** EXERCISE MATERIALS follows **

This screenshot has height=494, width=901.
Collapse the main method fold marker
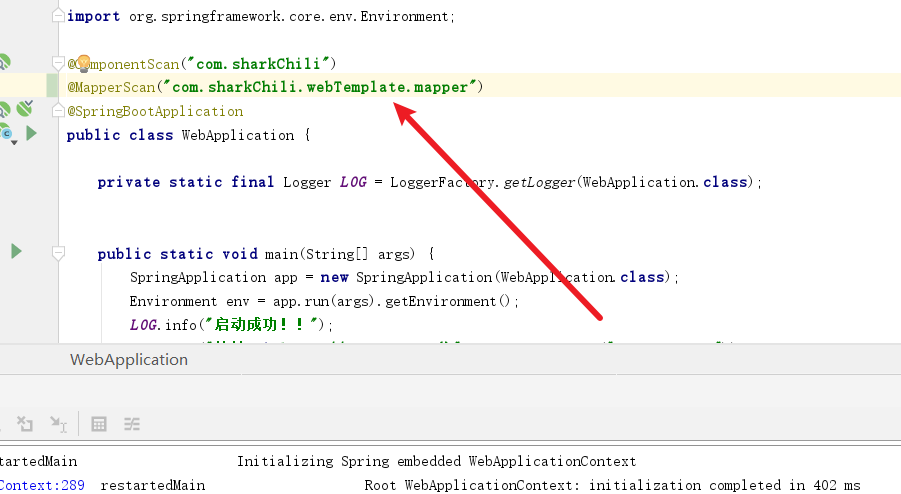click(59, 254)
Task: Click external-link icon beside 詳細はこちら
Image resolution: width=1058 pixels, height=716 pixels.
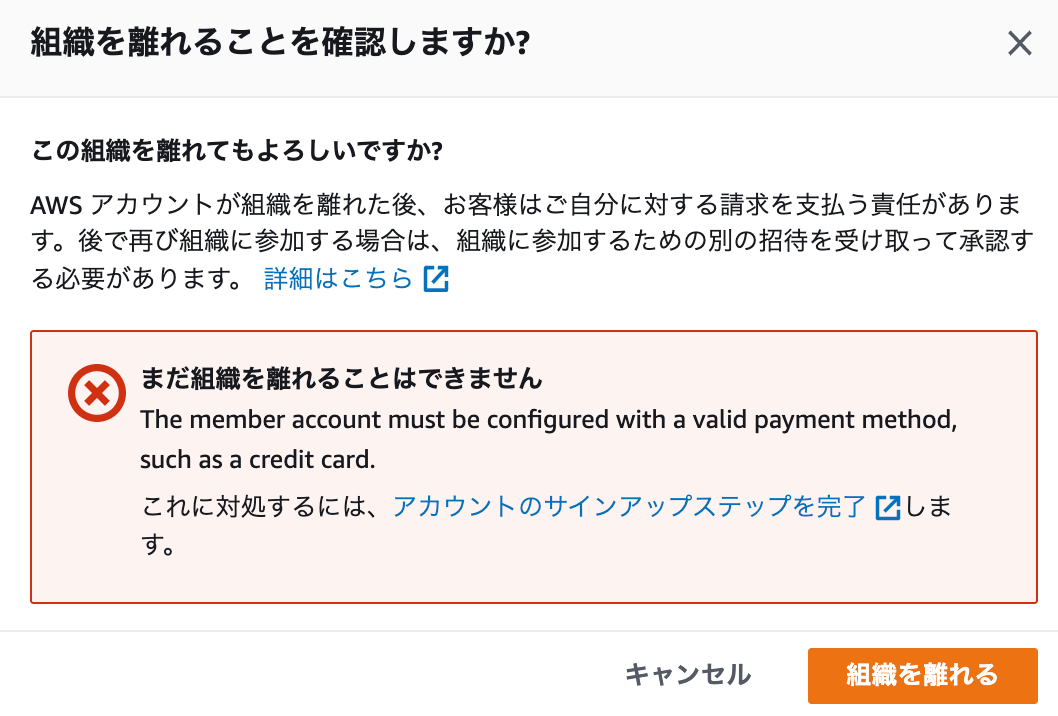Action: [436, 278]
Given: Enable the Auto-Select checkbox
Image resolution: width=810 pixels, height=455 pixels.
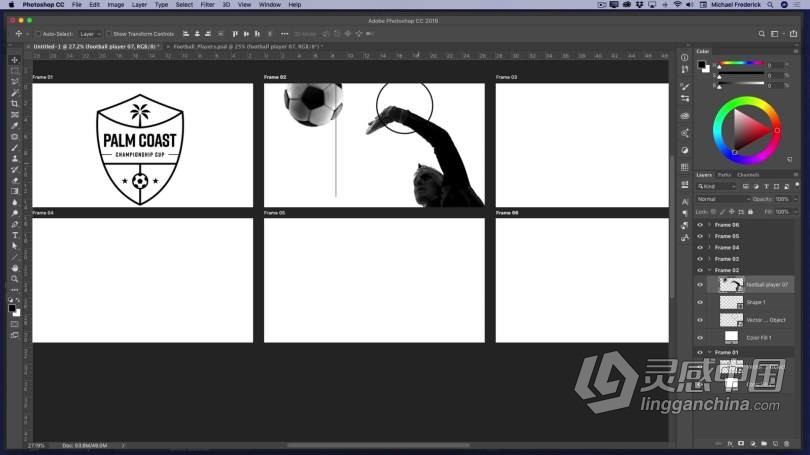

** End of EXERCISE MATERIALS **

**EXERCISE DESCRIPTION:** Output all the data, exactly, without images.

**SOLUTION TO THIS EXERCISE:**
This screenshot has height=494, width=901.
Collapse the main method fold marker
click(59, 254)
Task: Click external-link icon beside 詳細はこちら
Image resolution: width=1058 pixels, height=716 pixels.
Action: [436, 278]
Given: Enable the Auto-Select checkbox
Image resolution: width=810 pixels, height=455 pixels.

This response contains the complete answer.